Runtime contexts usually contain a workspace identifier and an agent identifier, but not the shape that @agent-assistant/sessions wants. fromContext(ctx) converts that runtime context into a stable assistant-session descriptor keyed on (workspace, agentId) so consumers do not have to hand-roll the mapping.

The helper returns:

  • id for the session id
  • userId scoped to the agent tuple
  • workspaceId
  • surfaceId as a convenience alias for the runtime-facing attachment id
  • initialSurfaceId for sessions.create(...), which is the field the session store consumes when attaching the first surface
  • metadata with the runtime source and stable session key

That keeps the same agent in two different workspaces from collapsing into one session bucket, and it keeps repeat wake-ups for the same (workspace, agentId) pair attached to the same assistant session identity.

Helper Contract

fromContext is intentionally structural and cloud-agnostic:

  • it accepts either ctx.workspaceId or ctx.workspace.id
  • it also accepts the canonical runtime shape ctx.workspace: string with ctx.agentId: string
  • it accepts either ctx.agentId or ctx.agent.id
  • it trims blank ids and prefers the first valid value
  • it derives a stable assistant identity from (workspace, agentId)
  • it does not import any hosted runtime package

That preserves the OSS boundary: cloud layers may depend on @agent-assistant/*, but OSS packages here do not depend on the hosted runtime.

Identity Semantics

When the hosted runtime only exposes ctx.workspace as a human-readable workspace name, fromContext(ctx) uses that value as the stable workspaceId.

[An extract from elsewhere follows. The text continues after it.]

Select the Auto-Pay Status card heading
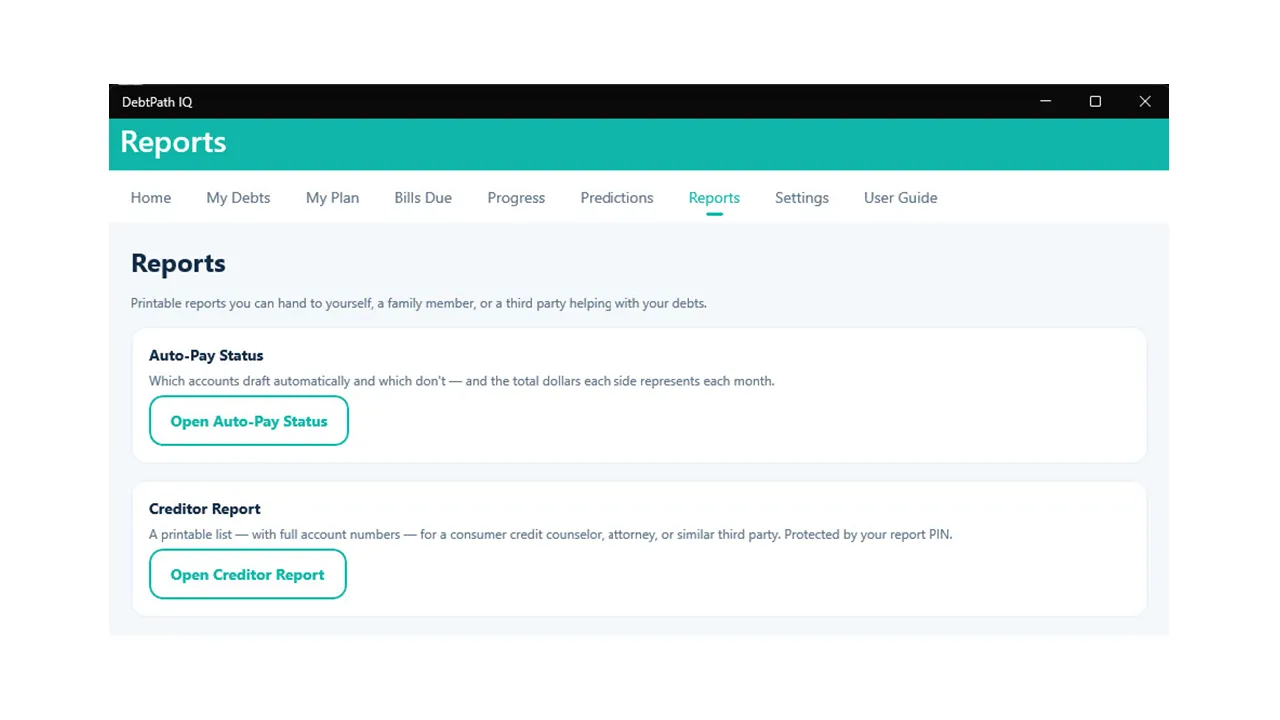This screenshot has width=1280, height=720. click(206, 355)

That keeps the helper structural and runtime-agnostic, but it means renaming a workspace changes the derived session id and therefore starts a fresh assistant session. Hosted runtimes that need rename-stable continuity should pass a durable ctx.workspaceId instead of only ctx.workspace.

Delivery Guarantees

The hosted runtime delivers wake-up events with at-least-once semantics, so evaluateFollowUp() and the follow-up side effects around it must be safe under redelivery. The recommended pattern is:

  • use ctx.once(...) or an equivalent runtime idempotency primitive around the outward side effect
  • key that idempotency scope with the assistant session id, the follow-up rule id, and the runtime event id
  • treat repeated evaluateFollowUp() calls as expected after retry or reconnect

The recipe above follows that pattern with followup:${session.id}:${decision.ruleId}:${event.id} so the engine may be re-run while the externally visible follow-up is still deduplicated.